Jonnie is a New York Times bestselling author and activist who writes widely about the future of work, youth empowerment, data governance, and sustainable digital technologies.

He is based at the University of Cambridge where he is Associate Teaching Professor of the History of AI Ethics and Society and Research Affiliate in the Department of History and Philosophy of Science. He is a co-organiser of the Sawyer Seminar, 'Histories of Artificial Intelligence: A Genealogy of Power', building an international community of colleagues to interrogate the history of intelligent systems.

In addition, he is Research Fellow at St. Edmunds College Cambridge, an Affiliate at the Berkman Klein Centre, Harvard Law School, and Associate Fellow at the Leverhulme Centre for the Future of Intelligence.

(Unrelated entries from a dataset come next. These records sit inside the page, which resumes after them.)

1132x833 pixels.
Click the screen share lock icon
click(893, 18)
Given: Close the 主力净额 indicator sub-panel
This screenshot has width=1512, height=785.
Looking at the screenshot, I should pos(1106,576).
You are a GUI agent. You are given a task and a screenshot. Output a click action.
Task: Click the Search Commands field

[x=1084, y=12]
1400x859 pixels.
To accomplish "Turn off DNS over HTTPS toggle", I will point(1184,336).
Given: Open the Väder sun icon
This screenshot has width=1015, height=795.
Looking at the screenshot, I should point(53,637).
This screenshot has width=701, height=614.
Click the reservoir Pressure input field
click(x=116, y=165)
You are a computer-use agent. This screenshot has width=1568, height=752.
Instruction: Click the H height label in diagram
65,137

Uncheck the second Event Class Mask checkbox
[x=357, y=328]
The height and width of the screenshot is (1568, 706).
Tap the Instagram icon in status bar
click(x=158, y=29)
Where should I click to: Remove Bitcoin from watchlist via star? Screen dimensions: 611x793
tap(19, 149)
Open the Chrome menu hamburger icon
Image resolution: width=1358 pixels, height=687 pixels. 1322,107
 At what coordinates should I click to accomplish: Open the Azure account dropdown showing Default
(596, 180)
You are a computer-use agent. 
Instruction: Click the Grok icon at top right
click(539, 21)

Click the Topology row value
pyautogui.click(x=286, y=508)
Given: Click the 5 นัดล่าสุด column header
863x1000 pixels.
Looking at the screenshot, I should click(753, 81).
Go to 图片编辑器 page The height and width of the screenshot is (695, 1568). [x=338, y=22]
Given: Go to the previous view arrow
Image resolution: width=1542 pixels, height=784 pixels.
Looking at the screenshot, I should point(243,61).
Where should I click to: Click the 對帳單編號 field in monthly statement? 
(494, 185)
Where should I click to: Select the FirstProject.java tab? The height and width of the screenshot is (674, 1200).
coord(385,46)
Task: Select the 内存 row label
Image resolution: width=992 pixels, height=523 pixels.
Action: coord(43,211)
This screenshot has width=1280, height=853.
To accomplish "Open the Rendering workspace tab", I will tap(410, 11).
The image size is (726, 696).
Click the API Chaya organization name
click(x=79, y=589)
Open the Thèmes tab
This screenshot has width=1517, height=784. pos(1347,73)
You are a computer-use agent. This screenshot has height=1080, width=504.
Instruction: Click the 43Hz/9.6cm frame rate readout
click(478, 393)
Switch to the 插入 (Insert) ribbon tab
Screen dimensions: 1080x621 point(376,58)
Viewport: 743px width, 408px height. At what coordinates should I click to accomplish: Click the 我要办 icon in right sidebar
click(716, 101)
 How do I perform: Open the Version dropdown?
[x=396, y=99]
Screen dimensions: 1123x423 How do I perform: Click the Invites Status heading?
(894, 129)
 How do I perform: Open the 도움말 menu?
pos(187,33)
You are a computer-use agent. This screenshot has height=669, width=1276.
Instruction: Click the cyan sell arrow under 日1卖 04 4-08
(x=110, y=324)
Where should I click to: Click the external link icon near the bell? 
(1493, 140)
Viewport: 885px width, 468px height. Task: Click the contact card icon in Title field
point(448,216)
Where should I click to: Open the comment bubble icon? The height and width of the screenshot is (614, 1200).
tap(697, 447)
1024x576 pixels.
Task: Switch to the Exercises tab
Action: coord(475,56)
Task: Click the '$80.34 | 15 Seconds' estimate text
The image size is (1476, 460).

He held prior fellowships at the MIT Media Lab, Google, and is a Fellow of the British National Academy of Writing and of the Royal Society of Arts.

As a teenager, Jonnie co-founded a grassroots youth project "The Buried Life" to ask, what do you want to do before you die? It grew to encompass a cult-hit television series.

He is a popular broadcaster and frequent speaker to a variety of audiences, including the United Nations, European Parliament, Council of Europe, Davos, and to the UK House of Lords, as well as for global non-profits and corporations. His thoughts on the direction of AI research have been featured in The Economist, IBM Think Leaders, and elsewhere.